## SUPPLIED INFORMATION
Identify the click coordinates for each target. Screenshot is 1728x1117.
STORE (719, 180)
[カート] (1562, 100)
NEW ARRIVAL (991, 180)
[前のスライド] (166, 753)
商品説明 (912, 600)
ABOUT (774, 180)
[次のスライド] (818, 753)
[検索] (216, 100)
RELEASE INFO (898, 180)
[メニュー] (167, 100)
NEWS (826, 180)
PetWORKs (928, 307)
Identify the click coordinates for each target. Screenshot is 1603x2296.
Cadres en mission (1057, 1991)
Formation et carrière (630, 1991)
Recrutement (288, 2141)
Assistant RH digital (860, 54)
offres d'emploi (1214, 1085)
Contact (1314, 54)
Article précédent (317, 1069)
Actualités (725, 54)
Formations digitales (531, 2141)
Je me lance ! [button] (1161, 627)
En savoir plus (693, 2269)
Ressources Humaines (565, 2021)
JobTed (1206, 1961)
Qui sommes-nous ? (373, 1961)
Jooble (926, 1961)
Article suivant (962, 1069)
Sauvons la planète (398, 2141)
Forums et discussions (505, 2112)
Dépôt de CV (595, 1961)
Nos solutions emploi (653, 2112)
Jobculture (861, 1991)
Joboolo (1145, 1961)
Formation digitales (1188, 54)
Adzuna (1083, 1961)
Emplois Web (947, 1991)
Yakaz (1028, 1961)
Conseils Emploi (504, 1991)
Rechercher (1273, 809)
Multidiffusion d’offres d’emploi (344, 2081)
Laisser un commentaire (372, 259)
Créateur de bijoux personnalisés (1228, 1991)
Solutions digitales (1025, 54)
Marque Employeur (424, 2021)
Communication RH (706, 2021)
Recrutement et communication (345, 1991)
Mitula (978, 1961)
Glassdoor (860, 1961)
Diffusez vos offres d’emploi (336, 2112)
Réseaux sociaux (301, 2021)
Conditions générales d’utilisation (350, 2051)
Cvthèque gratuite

## WORK TO COMPLETE
Nothing in the records should be left out; write all of them out again exactly.

## TASK OUTPUT
Identify the click coordinates for each target. Screenshot is 1728x1117.
STORE (719, 180)
[カート] (1562, 100)
NEW ARRIVAL (991, 180)
[前のスライド] (166, 753)
商品説明 (912, 600)
ABOUT (774, 180)
[次のスライド] (818, 753)
[検索] (216, 100)
RELEASE INFO (898, 180)
[メニュー] (167, 100)
NEWS (826, 180)
PetWORKs (928, 307)
Identify the click coordinates for each target. Screenshot is 1603x2296.
Cadres en mission (1057, 1991)
Formation et carrière (630, 1991)
Recrutement (288, 2141)
Assistant RH digital (860, 54)
offres d'emploi (1214, 1085)
Contact (1314, 54)
Article précédent (317, 1069)
Actualités (725, 54)
Formations digitales (531, 2141)
Je me lance ! [button] (1161, 627)
En savoir plus (693, 2269)
Ressources Humaines (565, 2021)
JobTed (1206, 1961)
Qui sommes-nous ? (373, 1961)
Jooble (926, 1961)
Article suivant (962, 1069)
Sauvons la planète (398, 2141)
Forums et discussions (505, 2112)
Dépôt de CV (595, 1961)
Nos solutions emploi (653, 2112)
Jobculture (861, 1991)
Joboolo (1145, 1961)
Formation digitales (1188, 54)
Adzuna (1083, 1961)
Emplois Web (947, 1991)
Yakaz (1028, 1961)
Conseils Emploi (504, 1991)
Rechercher (1273, 809)
Multidiffusion d’offres d’emploi (344, 2081)
Laisser un commentaire (372, 259)
Créateur de bijoux personnalisés (1228, 1991)
Solutions digitales (1025, 54)
Marque Employeur (424, 2021)
Communication RH (706, 2021)
Recrutement et communication (345, 1991)
Mitula (978, 1961)
Glassdoor (860, 1961)
Diffusez vos offres d’emploi (336, 2112)
Réseaux sociaux (301, 2021)
Conditions générales d’utilisation (350, 2051)
Cvthèque gratuite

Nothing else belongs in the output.